Catholics use the Julian calendar to calculate religious holidays. Julius Caesar created Julian dates in 45 Before Common Era (BCE). Orthodox Christianity relies on the Gregorian calendar created in 1582 by Pope Gregory of Rome.
As a result, Catholics celebrate Christmas on December 25 while Orthodox observances occur on January 7.
Orthodox and Catholic religions both celebrate Advent, a period leading up to the Christmas holiday. Orthodox observers fast and perform charitable acts from November 15 to December 24.
Catholic Advent starts four Sundays before Christmas and includes singing hymns in front of an Advent wreath that symbolizes the return of Christ. A small manger holds straw fragments representing charitable acts performed by family members.

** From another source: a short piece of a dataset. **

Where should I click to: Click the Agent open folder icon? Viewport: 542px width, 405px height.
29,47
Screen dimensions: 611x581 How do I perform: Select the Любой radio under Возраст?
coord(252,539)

In contrast to Orthodox fasting, Catholics indulge in holiday-specific recipes throughout the month and celebrate the Feast of Saint Lucy on December 13.
Formal Catholic Christmas Eve celebrations start with a midnight mass to celebrate Christ’s arrival, coinciding with the belief of a night birth.
Many churches started conducting earlier masses to accommodate varying parishioner schedules. Orthodox communities attend morning services that include Old and New Testament Bible passages and end with communion.
Everyone partaking in communion must fast before receiving the body of Christ.
Modern Christmas Eve feasts in the Catholic religion are extremely versatile. Forums buzz with selections ranging from chili and cornbread to ham and shrimp. Many feel formal dining is unnecessary.
Orthodox communities enjoy a large Holy Night supper consisting of 24 dishes that represent two selections for each apostle. Guests anointed with special oils read passages from the Bible and sing religious hymns.
Christmas Day mass is a Holy Day of Obligation for Catholics but some churches encourage parishioners to stay home with their families.
In the Orthodox community, parishioners attend services labeled The Feast of the Nativity and receive communion for a second time. Catholics are under no moral obligation to attend additional services after Christmas Day.
Orthodox Christmas celebrations last approximately three days. Final observances honor the Virgin Mary. Eastern Orthodox religions believe the Virgin Mary was a virtuous woman selected to be Jesus’ mother.
This stands in stark contrast to Catholic doctrine stating she was a reformed sinner.
A January 2012 article in The Christian Post describes differences between Orthodox and Catholic Christmas celebrations. Orthodox priests state observances focus on spiritual development and less on material aspects like trees and gifts. Catholicism tends to rely heavily on sentimental traditions and iconic imagery.